In our case, that will be:

python app.py --trt_engine_path model/ --trt_engine_name llama_float16_tp1_rank0.engine --tokenizer_dir_path model/ --data_dir dataset/

Note: On its first run, this example will persist/cache the data folder in vector library. Any modifications in the data folder won't take effect until the "storage-default" cache directory is removed from the application directory.

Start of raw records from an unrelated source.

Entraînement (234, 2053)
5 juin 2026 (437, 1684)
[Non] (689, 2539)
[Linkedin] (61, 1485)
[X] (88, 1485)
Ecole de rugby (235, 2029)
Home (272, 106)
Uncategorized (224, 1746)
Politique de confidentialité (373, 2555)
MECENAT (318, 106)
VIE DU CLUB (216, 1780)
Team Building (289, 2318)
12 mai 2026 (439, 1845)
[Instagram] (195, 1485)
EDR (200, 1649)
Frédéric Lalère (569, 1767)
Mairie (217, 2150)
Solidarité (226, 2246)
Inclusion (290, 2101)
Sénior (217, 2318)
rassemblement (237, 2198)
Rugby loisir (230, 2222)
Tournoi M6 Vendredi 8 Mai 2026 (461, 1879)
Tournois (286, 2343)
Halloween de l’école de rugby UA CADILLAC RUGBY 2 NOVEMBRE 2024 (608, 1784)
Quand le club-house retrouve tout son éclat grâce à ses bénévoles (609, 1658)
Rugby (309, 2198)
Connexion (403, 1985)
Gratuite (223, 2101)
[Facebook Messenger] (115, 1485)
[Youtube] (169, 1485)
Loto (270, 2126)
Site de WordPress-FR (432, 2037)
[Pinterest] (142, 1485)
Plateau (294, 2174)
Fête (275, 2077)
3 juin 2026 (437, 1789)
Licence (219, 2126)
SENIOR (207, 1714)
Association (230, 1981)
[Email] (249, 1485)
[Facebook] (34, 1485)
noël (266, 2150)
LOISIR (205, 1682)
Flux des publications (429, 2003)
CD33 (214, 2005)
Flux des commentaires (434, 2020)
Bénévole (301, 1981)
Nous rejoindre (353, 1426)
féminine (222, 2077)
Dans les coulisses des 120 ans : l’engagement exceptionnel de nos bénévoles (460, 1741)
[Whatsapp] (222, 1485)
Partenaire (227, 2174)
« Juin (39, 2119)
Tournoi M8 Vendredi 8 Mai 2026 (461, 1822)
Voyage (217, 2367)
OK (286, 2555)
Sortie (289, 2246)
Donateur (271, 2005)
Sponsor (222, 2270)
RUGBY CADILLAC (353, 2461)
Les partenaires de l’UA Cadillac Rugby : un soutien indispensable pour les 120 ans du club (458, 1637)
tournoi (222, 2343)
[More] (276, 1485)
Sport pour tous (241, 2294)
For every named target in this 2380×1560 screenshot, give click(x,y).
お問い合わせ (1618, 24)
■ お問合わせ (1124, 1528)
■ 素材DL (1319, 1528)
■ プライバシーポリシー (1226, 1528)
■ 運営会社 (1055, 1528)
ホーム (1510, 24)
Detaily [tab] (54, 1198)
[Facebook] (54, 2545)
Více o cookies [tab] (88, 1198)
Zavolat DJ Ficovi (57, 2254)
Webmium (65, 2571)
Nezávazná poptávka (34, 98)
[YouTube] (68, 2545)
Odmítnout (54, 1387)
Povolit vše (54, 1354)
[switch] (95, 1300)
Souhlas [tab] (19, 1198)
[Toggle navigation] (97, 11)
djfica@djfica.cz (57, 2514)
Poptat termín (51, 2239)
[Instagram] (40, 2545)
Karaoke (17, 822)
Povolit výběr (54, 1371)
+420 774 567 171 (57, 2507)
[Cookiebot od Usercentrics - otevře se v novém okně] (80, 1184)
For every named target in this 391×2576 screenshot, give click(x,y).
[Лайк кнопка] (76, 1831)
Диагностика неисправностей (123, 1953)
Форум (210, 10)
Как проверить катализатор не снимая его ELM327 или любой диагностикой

Detailed Command References

python app.py --trt_engine_path <TRT Engine folder> --trt_engine_name <TRT Engine file>.engine --tokenizer_dir_path <tokernizer folder> --data_dir <Data folder>

Arguments

Name Details
--trt_engine_path <> Directory of TensorRT engine
--trt_engine_name <> Engine file name (e.g. llama_float16_tp1_rank0.engine)
--tokenizer_dir_path <> HF downloaded model files for tokenizer e.g. https://huggingface.co/meta-llama/Llama-2-13b-chat-hf
--data_dir <> Directory with context data (pdf, txt etc.) e.g. ".\dataset"

Building TRT Engine

For RTX 4090 (TensorRT 9.1.0.4 & TensorRT-LLM 0.5.0), a prebuilt TRT engine is provided. For other RTX GPUs or TensorRT versions, follow these steps to build your TRT engine:

Download LLaMa 2 13B chat model from https://huggingface.co/meta-llama/Llama-2-13b-chat-hf

Download LLaMa 2 13B AWQ int4 checkpoints model.pt from here

Clone the TensorRT LLM repository:

git clone https://github.com/NVIDIA/TensorRT-LLM.git

Navigate to the examples\llama directory and run the following script:

python build.py --model_dir <path to llama13_chat model> --quant_ckpt_path <path to model.pt> --dtype float16 --use_gpt_attention_plugin float16 --use_gemm_plugin float16 --use_weight_only --weight_only_precision int4_awq --per_group --enable_context_fmha --max_batch_size 1 --max_input_len 3000 --max_output_len 1024 --output_dir <TRT engine folder>

Adding your own data

  • This app loads data from the dataset/ directory into the vector store. To add support for your own data, replace the files in the dataset/ directory with your own data. By default, the script uses llamaindex's SimpleDirectoryLoader which supports text files in several platforms such as .txt, PDF, and so on.

This project requires additional third-party open source software projects as specified in the documentation. Review the license terms of these open source projects before use.